Both reports suggested the government hasn’t fully made the case for some elements of mass surveillance put forward in the Bill. But neither went so far as to ask the most important question in this debate – does mass surveillance actually work?

The proposed law, known as the Investigatory Powers Bill, looks set to enshrine almost all the government’s mass surveillance powers and capabilities in a single law for the first time. It has been touted by the Prime Minister as a vital weapon in the UK’s fight against Islamic State.

Most of the noise about mass surveillance since the Snowden revelations has predictably come from civil liberties groups. But the privacy and safeguards debate skips over the highly dubious assumption underpinning the Investigatory Powers Bill – that mass surveillance will stop terrorists.

In fact, mass surveillance is not only ineffective but downright counter-productive.

A 2009 report by the US government found that only 1.2 per cent of tips provided to the FBI by mass surveillance techniques made a significant contribution to counter-terrorism efforts. Another recent study by the New America Foundation found that National Security Agency mass data collection played a role in, at most, 1.8 per cent of terrorism cases examined. By contrast, traditional investigative methods initiated 60 per cent of investigations. Suddenly mass surveillance doesn’t seem so vital.

This is because the technology is far from perfect. As computer scientist Ray Corrigan has written, “Even if your magic terrorist-catching machine has a false positive rate of 1 in 1,000—and no security technology comes anywhere near this—every time you asked it for suspects in the UK it would flag 60,000 innocent people.”

Perversely, this lack of precision means mass surveillance can actually frustrate counter-terrorism efforts. Michael Adebolajo, who brutally murdered Fusilier Lee Rigby in 2013, was so well known to the security services prior to the attack they had even tried to recruit him as an informant. Yet insufficient monitoring later on let him slip through the net. The same thing happened with the Hebdo killers. Mass surveillance means intelligence analysts are forced to spend their time fruitlessly sifting through endless reams of data rather than carrying out the targeted monitoring and detection that’s really needed.

Counter-radicalisation experts have meanwhile argued that mass surveillance may alienate Muslim communities, making them distrustful of the police and possibly even contributing to radicalisation. In 2014, Jonathan Russell from the counter-extremism group Quilliam wrote that the “introduction of a sweeping [mass surveillance] law…will be exploited by extremists to show that the government wants to spy on its own citizens [and] that all Muslims are suspected of being terrorists.” This will set alarm bells ringing for those who know the fight against terrorism will ultimately be won only by preventing radicalisation in the first place.

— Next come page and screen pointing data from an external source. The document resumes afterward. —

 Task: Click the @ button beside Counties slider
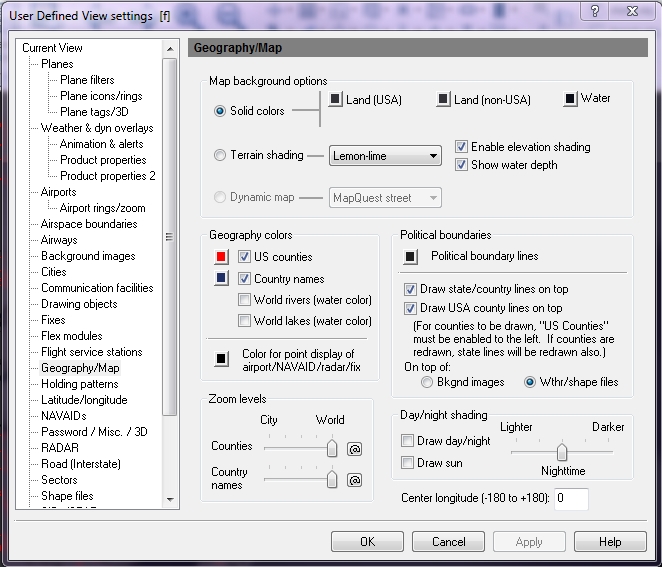354,450
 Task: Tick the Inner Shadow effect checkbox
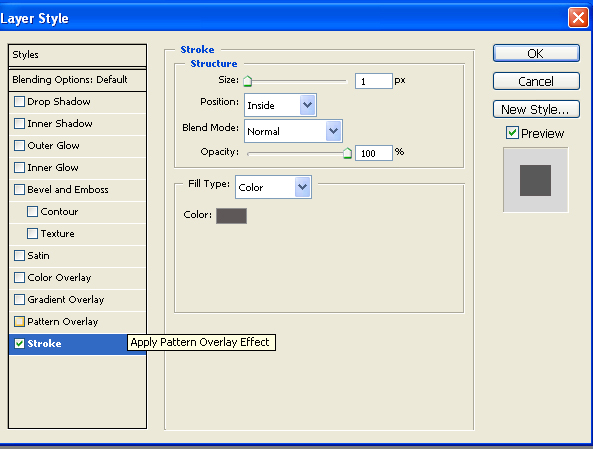pyautogui.click(x=19, y=124)
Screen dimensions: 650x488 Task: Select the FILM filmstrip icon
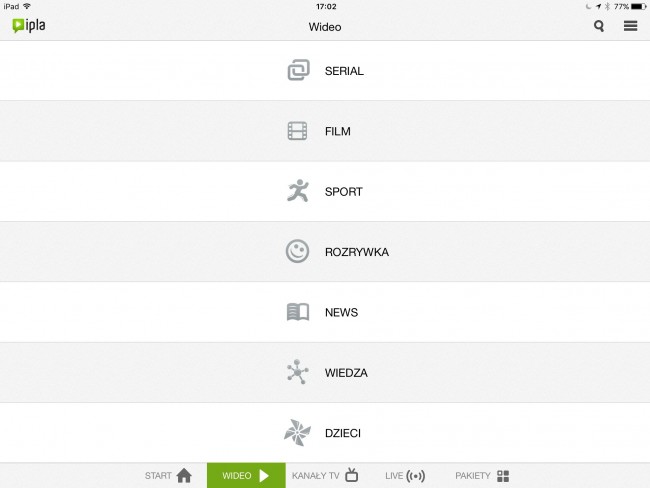(297, 131)
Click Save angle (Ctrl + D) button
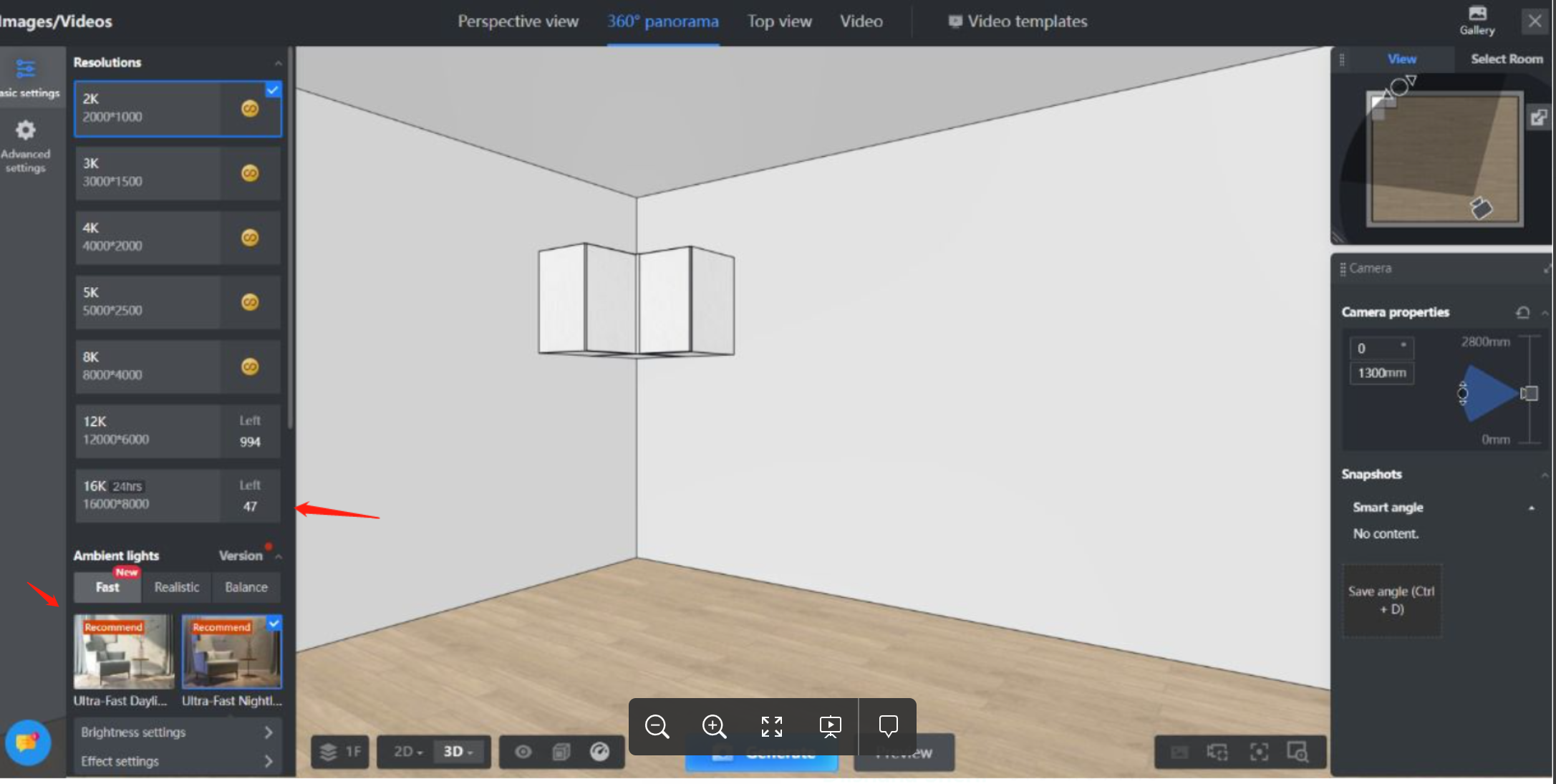This screenshot has height=784, width=1556. 1391,600
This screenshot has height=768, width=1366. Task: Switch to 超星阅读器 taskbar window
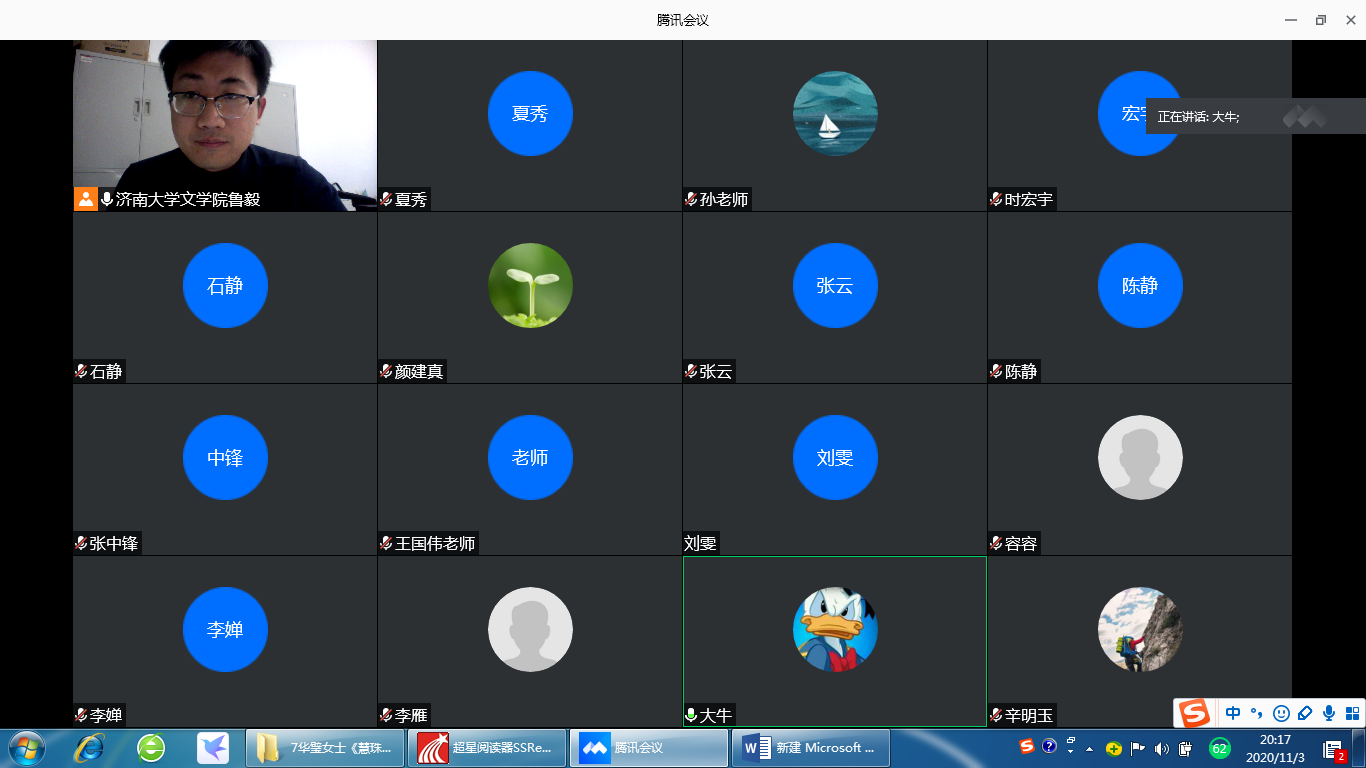tap(486, 748)
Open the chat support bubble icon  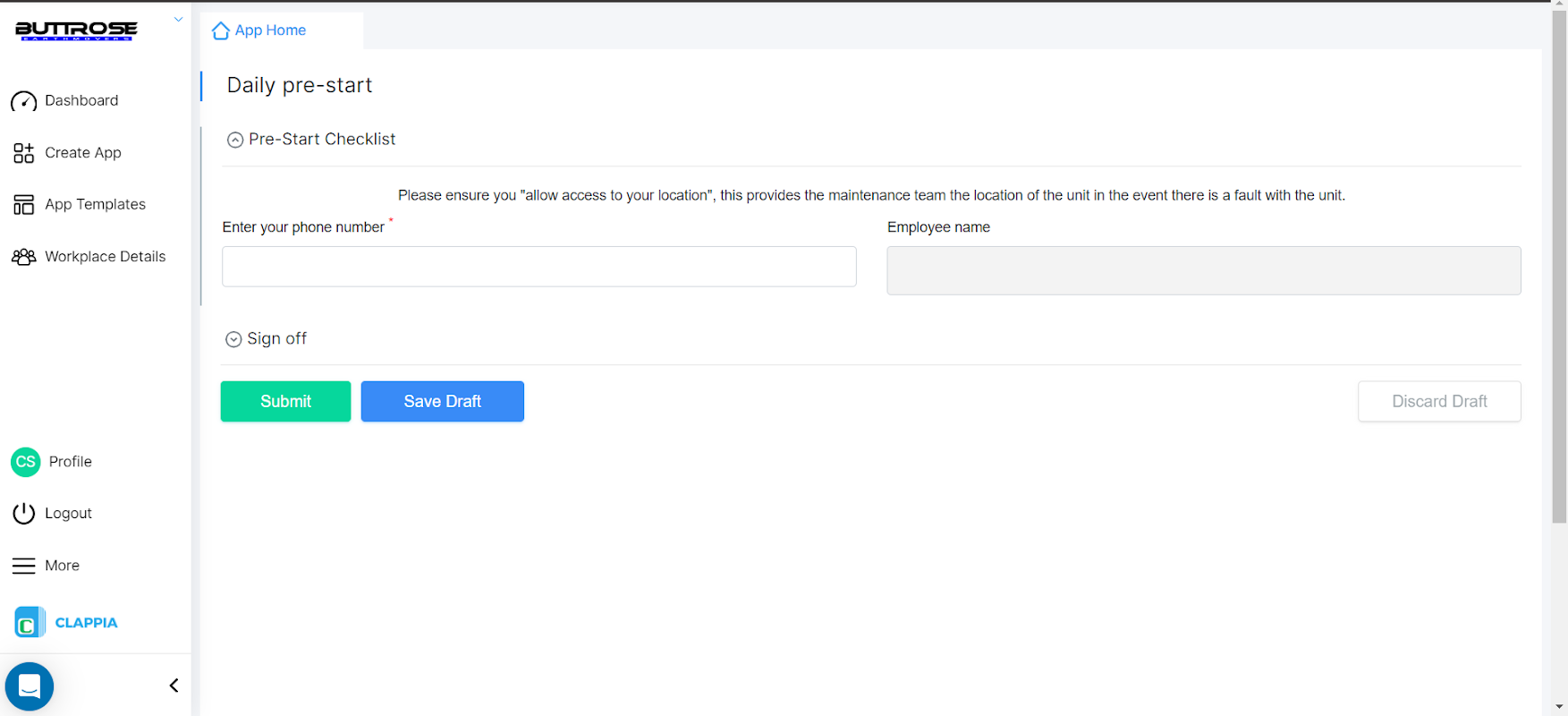coord(30,686)
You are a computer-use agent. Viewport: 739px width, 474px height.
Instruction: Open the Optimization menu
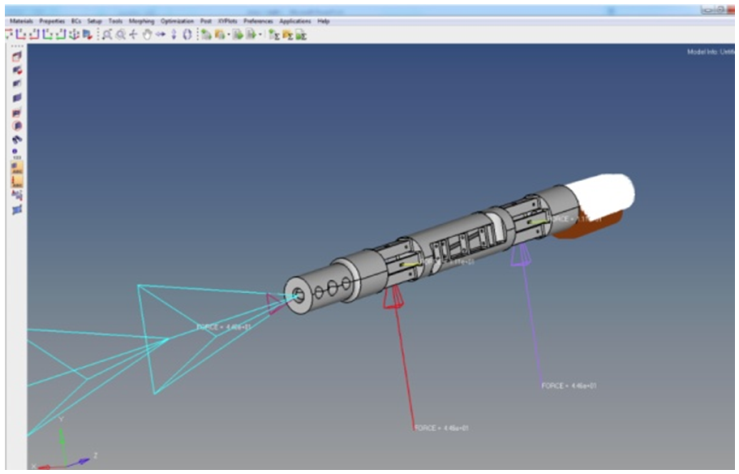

And therein lies the real problem with this Bill. It’s tactics, not strategy. If we stop for a second and think about what the problem is – namely that thousands of young Britons are at risk of radicalisation – we’d never prescribe mass surveillance as the answer. It would be nonsensical to propose something that risks making alienation worse.

The trouble is we don’t have a convincing answer to the actual problem. The government’s counter-radicalisation strategy is mired in controversy. So instead a different question is being posed. Not how do we stop people from signing up to join Islamic State, but how do we gather as much communications data as possible? GCHQ have an answer for that. It’s a classic case of confusing a tactic – and a highly unreliable one at that – with a strategy actually designed to tackle the root of the problem.

Never mind our privacy for a moment. For the sake of our security, it’s time to go back to the drawing board and think of something better.

 

Andrew Noakes is Senior Advocacy Officer at the Remote Control Project. He writes about covert and unconventional methods of warfare, counter-terrorism, and human rights.